◆ **MATERIAL SUPPLIED**:
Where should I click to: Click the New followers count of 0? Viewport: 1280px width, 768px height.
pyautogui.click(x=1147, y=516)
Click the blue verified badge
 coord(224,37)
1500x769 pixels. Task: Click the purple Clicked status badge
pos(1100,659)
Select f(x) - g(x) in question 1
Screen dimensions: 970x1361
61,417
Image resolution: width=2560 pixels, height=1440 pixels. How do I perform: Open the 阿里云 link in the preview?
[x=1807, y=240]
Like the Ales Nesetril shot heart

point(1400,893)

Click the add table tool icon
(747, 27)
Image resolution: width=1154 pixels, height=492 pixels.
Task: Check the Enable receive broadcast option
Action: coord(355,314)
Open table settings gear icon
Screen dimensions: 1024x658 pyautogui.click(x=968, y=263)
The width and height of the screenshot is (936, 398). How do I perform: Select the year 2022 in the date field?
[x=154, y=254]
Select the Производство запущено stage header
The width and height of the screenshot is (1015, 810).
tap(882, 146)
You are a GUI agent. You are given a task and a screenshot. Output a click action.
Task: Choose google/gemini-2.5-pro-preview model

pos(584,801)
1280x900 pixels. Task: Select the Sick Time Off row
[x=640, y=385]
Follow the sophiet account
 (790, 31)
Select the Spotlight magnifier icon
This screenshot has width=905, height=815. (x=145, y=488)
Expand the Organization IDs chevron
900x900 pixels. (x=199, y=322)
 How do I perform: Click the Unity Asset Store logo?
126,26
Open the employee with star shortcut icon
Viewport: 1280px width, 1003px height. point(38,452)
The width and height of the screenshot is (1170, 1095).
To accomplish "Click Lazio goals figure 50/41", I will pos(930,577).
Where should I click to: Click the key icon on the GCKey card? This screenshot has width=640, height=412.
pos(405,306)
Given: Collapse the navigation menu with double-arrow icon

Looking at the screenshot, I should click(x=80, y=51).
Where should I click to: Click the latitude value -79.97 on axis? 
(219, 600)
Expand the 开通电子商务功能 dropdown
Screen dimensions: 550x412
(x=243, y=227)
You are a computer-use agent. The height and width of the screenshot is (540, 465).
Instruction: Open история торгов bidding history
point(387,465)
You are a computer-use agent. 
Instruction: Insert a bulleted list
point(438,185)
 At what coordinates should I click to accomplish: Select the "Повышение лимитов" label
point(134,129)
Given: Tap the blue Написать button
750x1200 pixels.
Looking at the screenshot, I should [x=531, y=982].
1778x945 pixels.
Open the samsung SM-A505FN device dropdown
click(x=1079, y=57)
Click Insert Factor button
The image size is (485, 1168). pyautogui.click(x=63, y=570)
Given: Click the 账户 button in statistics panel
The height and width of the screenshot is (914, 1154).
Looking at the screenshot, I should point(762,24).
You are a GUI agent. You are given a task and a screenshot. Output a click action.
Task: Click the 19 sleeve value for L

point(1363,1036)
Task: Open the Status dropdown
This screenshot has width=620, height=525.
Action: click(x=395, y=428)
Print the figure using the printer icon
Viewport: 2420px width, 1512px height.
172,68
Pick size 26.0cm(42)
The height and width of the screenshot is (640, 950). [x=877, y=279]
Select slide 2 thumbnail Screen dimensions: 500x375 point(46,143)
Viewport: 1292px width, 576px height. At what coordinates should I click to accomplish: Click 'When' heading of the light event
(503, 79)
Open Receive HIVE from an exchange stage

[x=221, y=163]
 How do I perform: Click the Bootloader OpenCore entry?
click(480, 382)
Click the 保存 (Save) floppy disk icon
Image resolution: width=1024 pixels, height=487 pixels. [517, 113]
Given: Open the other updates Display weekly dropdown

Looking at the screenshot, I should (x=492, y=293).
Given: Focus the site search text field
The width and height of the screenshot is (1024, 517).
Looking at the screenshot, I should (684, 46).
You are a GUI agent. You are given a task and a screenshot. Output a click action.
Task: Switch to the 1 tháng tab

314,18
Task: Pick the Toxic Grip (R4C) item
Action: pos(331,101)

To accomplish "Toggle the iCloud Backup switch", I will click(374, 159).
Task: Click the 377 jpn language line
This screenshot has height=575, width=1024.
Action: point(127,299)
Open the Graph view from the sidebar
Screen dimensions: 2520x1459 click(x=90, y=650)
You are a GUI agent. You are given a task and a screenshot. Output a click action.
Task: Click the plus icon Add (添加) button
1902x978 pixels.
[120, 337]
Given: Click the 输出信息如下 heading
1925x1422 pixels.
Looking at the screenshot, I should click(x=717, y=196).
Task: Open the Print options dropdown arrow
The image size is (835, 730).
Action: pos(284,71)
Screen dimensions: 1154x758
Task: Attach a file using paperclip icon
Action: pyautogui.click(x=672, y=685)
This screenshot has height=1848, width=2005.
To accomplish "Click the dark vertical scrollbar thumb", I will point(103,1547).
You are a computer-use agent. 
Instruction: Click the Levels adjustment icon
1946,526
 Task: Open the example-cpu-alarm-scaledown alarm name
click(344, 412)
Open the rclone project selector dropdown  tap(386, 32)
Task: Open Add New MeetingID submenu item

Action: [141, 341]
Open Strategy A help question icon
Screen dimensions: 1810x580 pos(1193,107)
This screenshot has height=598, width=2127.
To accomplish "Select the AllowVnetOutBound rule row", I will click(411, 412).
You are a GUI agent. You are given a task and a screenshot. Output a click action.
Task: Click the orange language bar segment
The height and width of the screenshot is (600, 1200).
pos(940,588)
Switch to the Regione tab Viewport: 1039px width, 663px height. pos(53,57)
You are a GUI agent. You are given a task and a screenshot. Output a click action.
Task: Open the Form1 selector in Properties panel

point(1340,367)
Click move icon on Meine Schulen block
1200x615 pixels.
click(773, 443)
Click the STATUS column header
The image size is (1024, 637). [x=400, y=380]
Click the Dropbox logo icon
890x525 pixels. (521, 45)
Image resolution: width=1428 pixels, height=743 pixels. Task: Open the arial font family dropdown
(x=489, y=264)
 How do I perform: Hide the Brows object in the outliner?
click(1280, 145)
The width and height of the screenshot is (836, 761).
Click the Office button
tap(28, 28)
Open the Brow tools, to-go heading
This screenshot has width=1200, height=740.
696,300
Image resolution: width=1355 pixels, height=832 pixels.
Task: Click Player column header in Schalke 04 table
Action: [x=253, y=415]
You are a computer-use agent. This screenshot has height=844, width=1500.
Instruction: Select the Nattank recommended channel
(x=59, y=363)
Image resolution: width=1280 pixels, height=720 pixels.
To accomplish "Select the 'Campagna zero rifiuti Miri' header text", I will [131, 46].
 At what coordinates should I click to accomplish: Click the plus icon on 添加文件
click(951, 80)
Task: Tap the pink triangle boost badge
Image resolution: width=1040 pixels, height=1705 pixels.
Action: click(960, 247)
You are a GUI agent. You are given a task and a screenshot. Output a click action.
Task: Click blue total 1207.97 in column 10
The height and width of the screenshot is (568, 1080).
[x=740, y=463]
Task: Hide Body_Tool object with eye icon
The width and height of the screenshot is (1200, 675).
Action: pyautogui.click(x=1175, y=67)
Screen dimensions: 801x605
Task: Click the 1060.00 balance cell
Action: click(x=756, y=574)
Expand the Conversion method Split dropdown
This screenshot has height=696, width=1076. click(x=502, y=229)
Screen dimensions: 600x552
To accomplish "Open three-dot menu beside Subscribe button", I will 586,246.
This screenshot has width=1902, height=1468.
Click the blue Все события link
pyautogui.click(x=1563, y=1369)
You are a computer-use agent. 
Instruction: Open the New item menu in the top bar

◆ **WHAT THE EXERCISE ASKS**: Put the rows above into a numbered list, starting at the line that contains "Given: Click the 账户" and ending after the line that contains "Select slide 2", and leave out any blank lines.

◆ **FINISHED TASK**:
1. Given: Click the 账户 button in statistics panel
2. The height and width of the screenshot is (914, 1154).
3. Looking at the screenshot, I should point(762,24).
4. You are a GUI agent. You are given a task and a screenshot. Output a click action.
5. Task: Click the 19 sleeve value for L
6. point(1363,1036)
7. Task: Open the Status dropdown
8. This screenshot has width=620, height=525.
9. Action: click(x=395, y=428)
10. Print the figure using the printer icon
11. Viewport: 2420px width, 1512px height.
12. 172,68
13. Pick size 26.0cm(42)
14. The height and width of the screenshot is (640, 950). [x=877, y=279]
15. Select slide 2 thumbnail Screen dimensions: 500x375 point(46,143)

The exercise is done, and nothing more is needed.